La raccomandazione per tutti è quella di non accettare mai passivamente quello che viene condiviso sui social, ma di controllarne sempre la fonte. Se c’è uno studio scientifico a supporto di quanto riportato, questo è già un buon punto di inizio. In ogni caso, io suggerisco anche di chiedere sempre a qualcuno che abbia le competenze per leggere e valutare in maniera critica la letteratura scientifica. Per tante ragioni. Da una parte, la scienza è un processo continuo. Di conseguenza noi guardiamo sempre ad un aspetto limitato nel contesto del quadro generale. Questo dettaglio è importante per capire il fenomeno in studio, ma può essere fuorviante se decontestualizzato. Questo significa che dobbiamo essere capaci di capire, ad esempio, che uno studio in vitro è molto importante in quanto preliminare a studi più approfonditi, ma è solo uno studio in vitro, e come tale va preso e interpretato (giusto per fare un esempio). Inoltre, dobbiamo considerare che più a fondo studiamo un fenomeno, più ne aumenta la nostra comprensione: questo può voler dire dover considerare la possibilità di reinterpretare i dati sulla base delle nuove informazioni.
Sfortunatamente, dobbiamo anche considerare che non tutta la letteratura scientifica risponde ai dovuti criteri. E qui l’appello ai ricercatori di seguire sempre le regole relative alla good scientific practice e research integrity, al fine di evitare di dare false speranze alle persone (oltre che per tanti altri buoni motivi). Questo non è il momento del quale approfittare per ottenere una facile pubblicazione, ma è una buona occasione per affrontare insieme questa sfida, ognuno con le proprie competenze.

Note
a. COVID-19 è il nome della malattia causata dal virus SARS-CoV-2.
b. Una discussione dettagliata circa l’aglio e i suoi composti bioattivi sarebbe troppo lunga da trattare qui, ma sarà sicuramente oggetto di post successivi.
c. Il raffreddore comune è un gruppo eterogeneo di malattie causate da diversi virus che appartengono a svariate famiglie (picornavirus-rhinovirus e enterovirus-,coronavirus, adenovirus, parainfluenza virus, influenza virus, metapneumovirus e respiratory syncytial virus).

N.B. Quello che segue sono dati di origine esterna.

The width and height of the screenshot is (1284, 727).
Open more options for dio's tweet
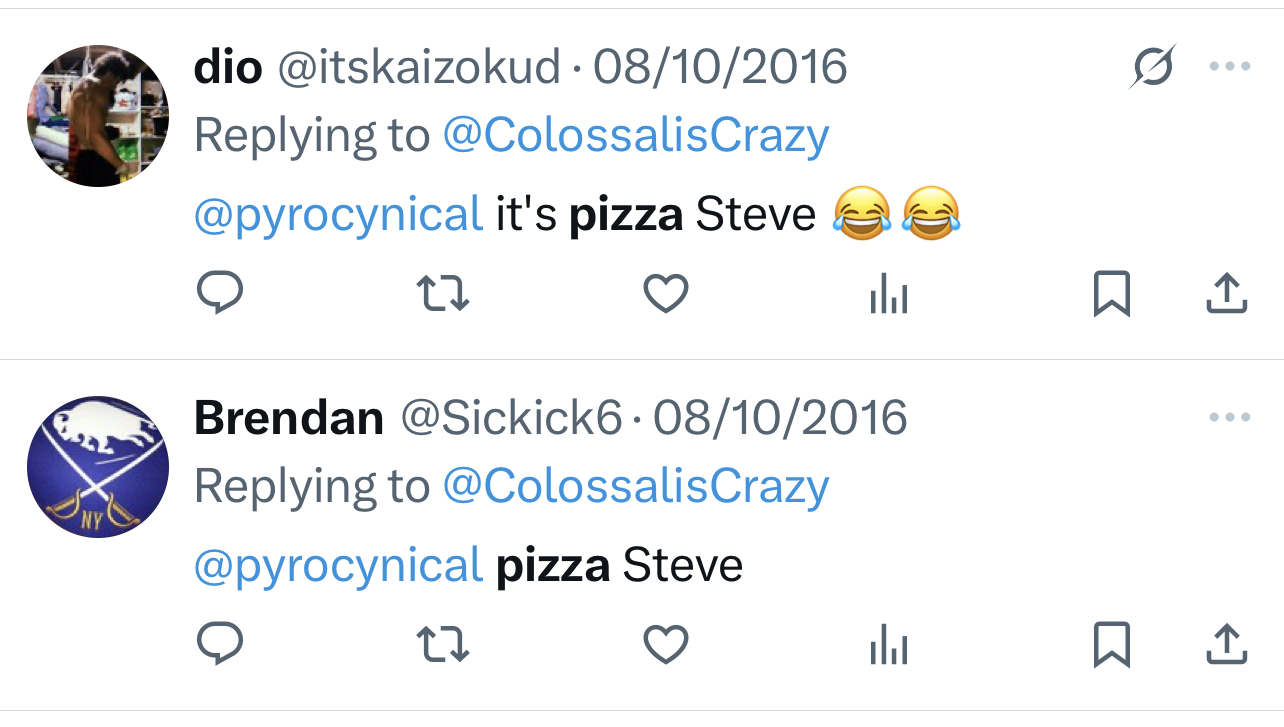click(x=1229, y=67)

d. Affermazione non valida e non condivisa dall’autrice del post.
e. Due tipi cellulari del sistema immunitario.
f. Questo argomento andrebbe più ampiamente discusso e di conseguenza sarà trattato in post successivi.

Ringraziamenti: Vorrei ringraziare le persone che mi hanno segnalato alcune delle fake news discusse qui, in particolare il Dr. Eugenio Boccalone, il Dr. Mohèb Elwakiel e il Prof. Antonio Fiorentino.